# Spring Muskie lakes water temps. Salt fork, Piedmont,leesville.



## MuskyHunter50 (Dec 24, 2021)

I figured the water temps would be a hot topic. If everyone could update the water temps and Water clarity’s could help each other out under this thread. 
I personally will be hitting one of theselakes this coming week maybe two of them and I will update when I do. I may hit the Ohio river as well. 
Please, if you have something negative to say, keep it to yourself.


----------



## Mickey (Oct 22, 2011)

Thanks MH. I'd like to hit Salt Fork soon but with the price of gas and an hour drive from Canton a water temp and clarity report would be great.


----------



## Schatty (Jul 13, 2012)

Piedmont was 46 yesterday. Was at about summer pool and clarity was good. Fished with Rdramey and he picked up 2 muskies while saugeye fishing, one about 43 and the other about 36.


----------



## MuskyHunter50 (Dec 24, 2021)

I know it’s not a Muskie lake, but Seneca water color isn’t to bad and the lake was 52.


----------



## MuskyHunter50 (Dec 24, 2021)

Piedmont was 51.great clarity.


----------



## DHower08 (Nov 20, 2015)

I believe you can look on the mwcd website to get lake levels and temperature. I know lake level is on there for sure


----------



## M.Magis (Apr 5, 2004)

I know the water levels are there, I don’t think temp is unless I just never noticed it. Salt Fork water level is also shown on the MWCD site, I suppose since its in the same area. Here’s a link, if it works. 

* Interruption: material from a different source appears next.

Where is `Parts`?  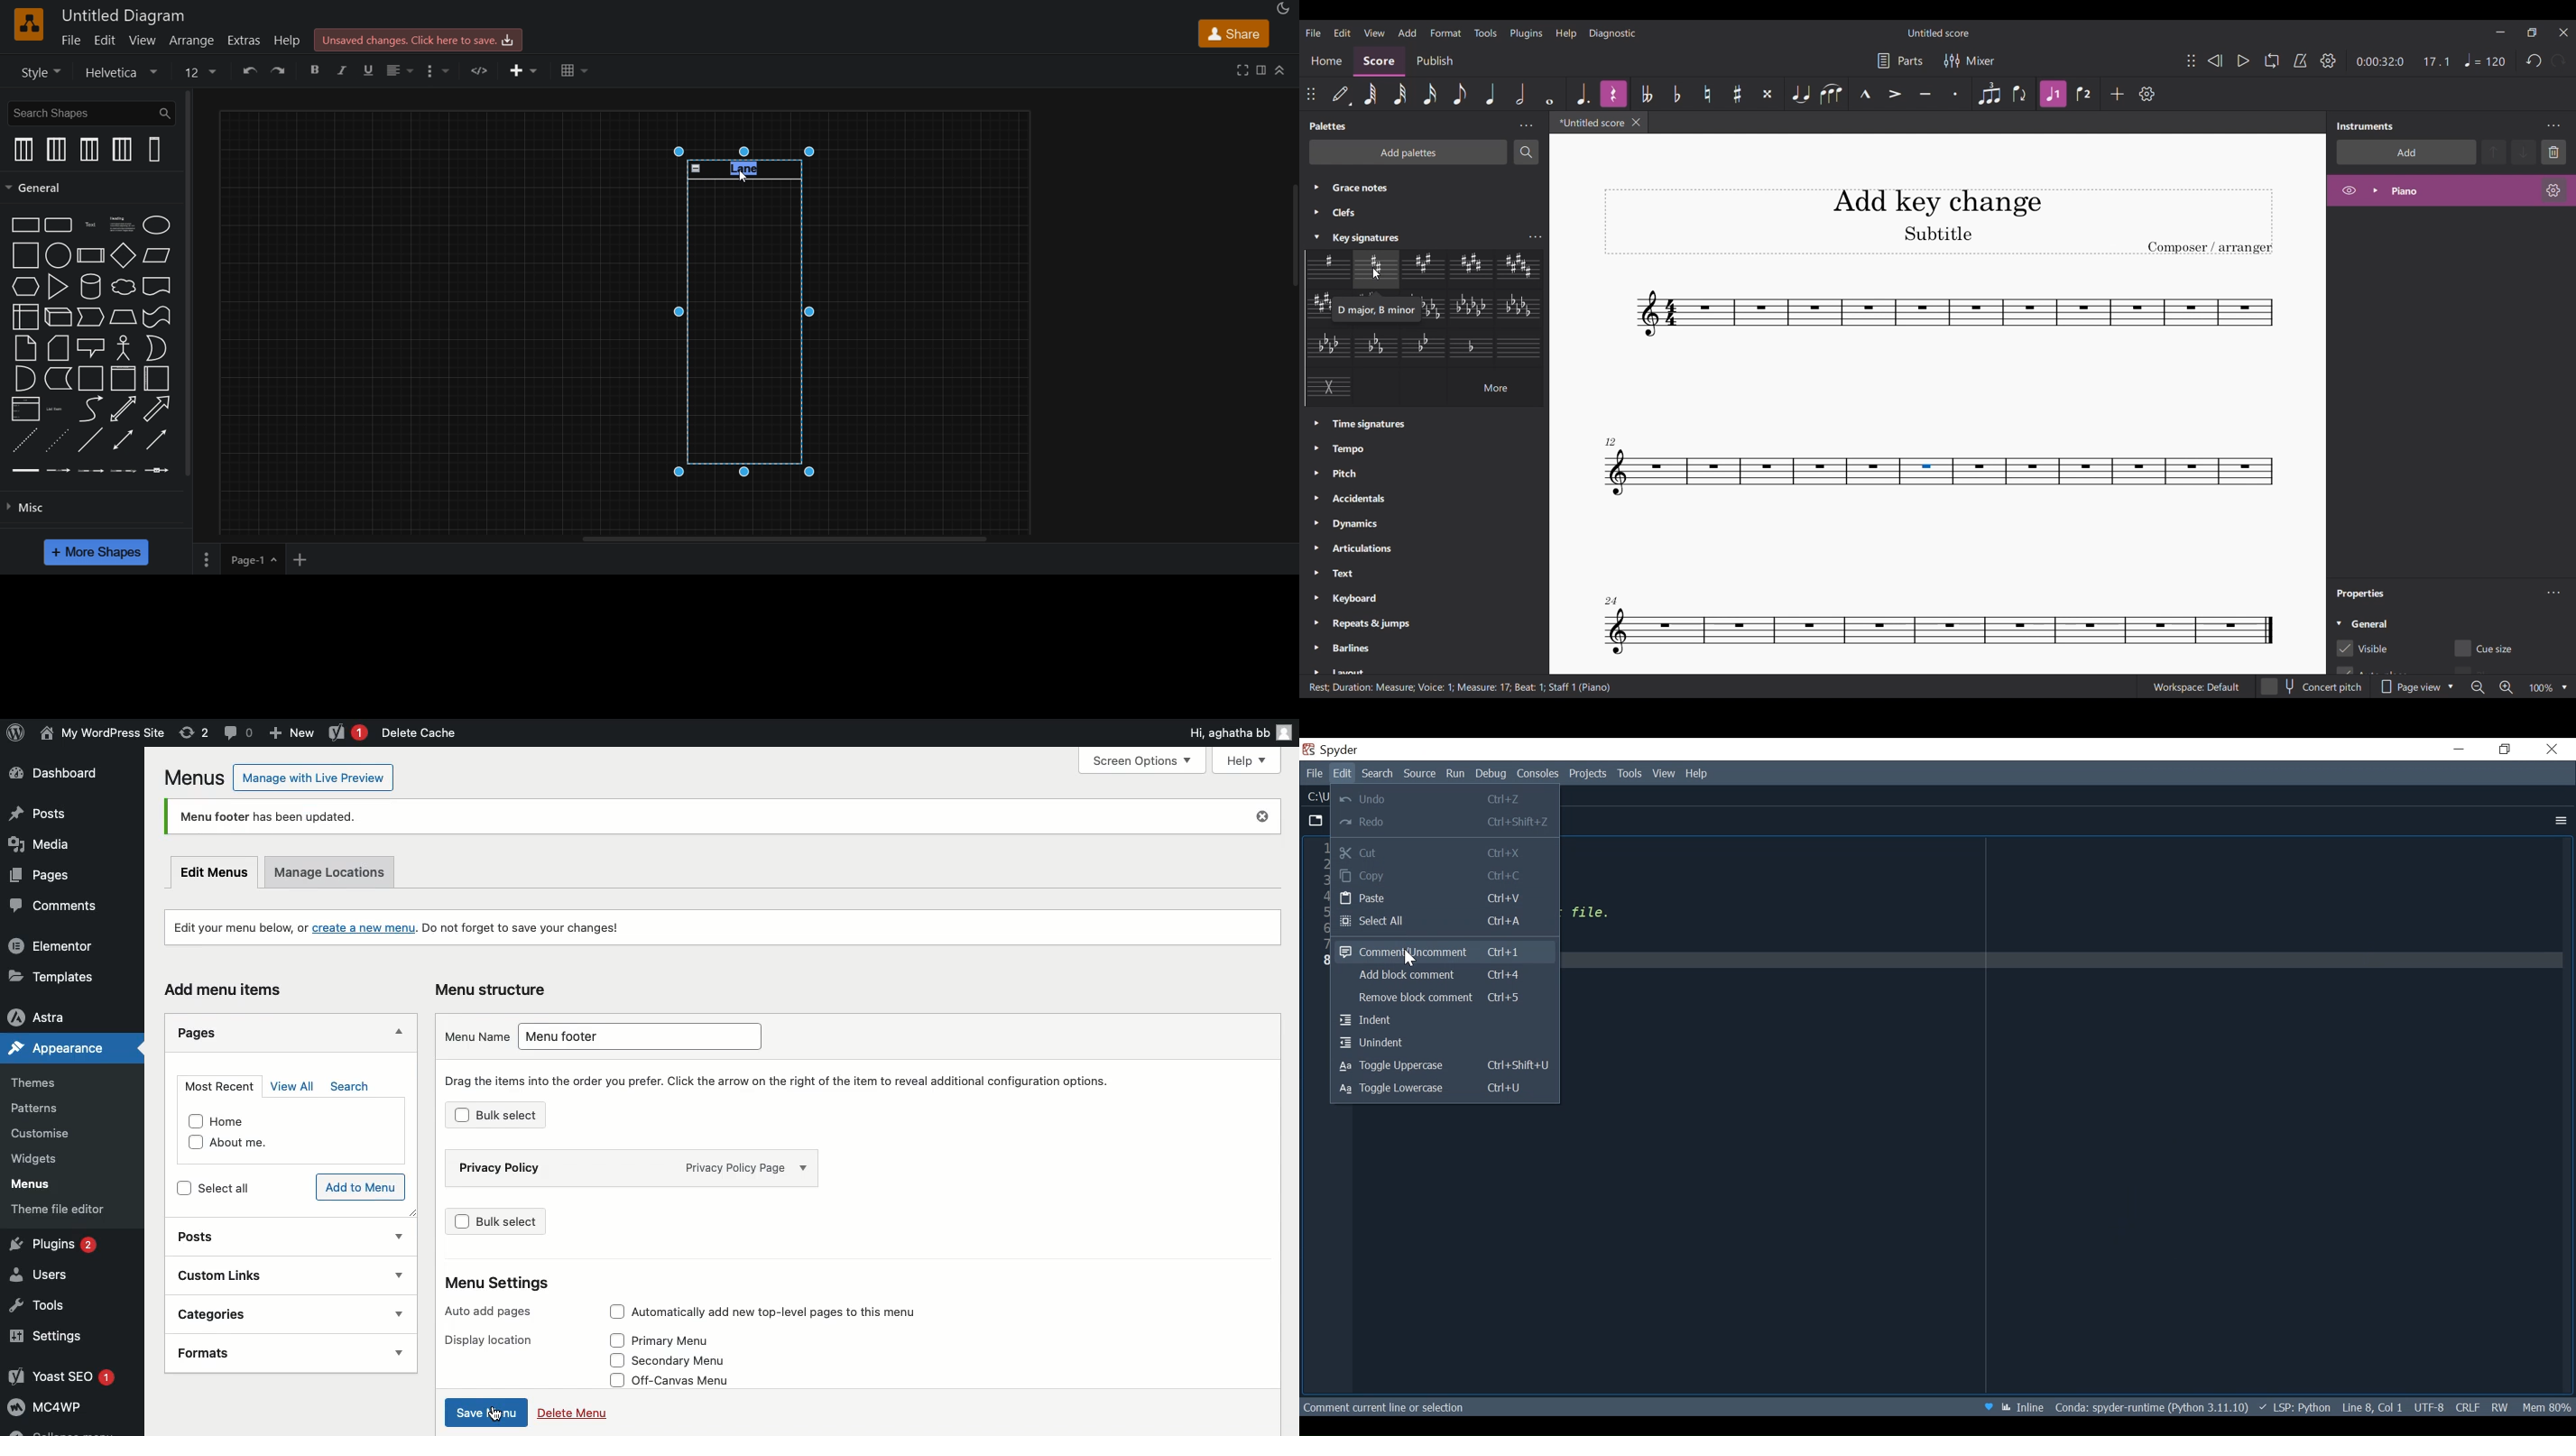 Parts is located at coordinates (1899, 60).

Water Management - Huntington District - U.S. Army Corps of Engineers


Water Management - Huntington District - USACE




www.lrh-wc.usace.army.mil


----------



## TClark (Apr 20, 2007)

53° Tuesday.


----------



## joeluvs2fish1975 (8 mo ago)

Piedmont was 58.5 deg. yesterday. Clarity in open water was stained. Bays are muddy. Crappie are all schooled up on the finder. Saltfork was a mess when i drove by. I get my info from lakemonster before i go. The water temps are estimates and usually 5 degrees lower than what i show on the finder. I check it for barometric pressure more than anything.


----------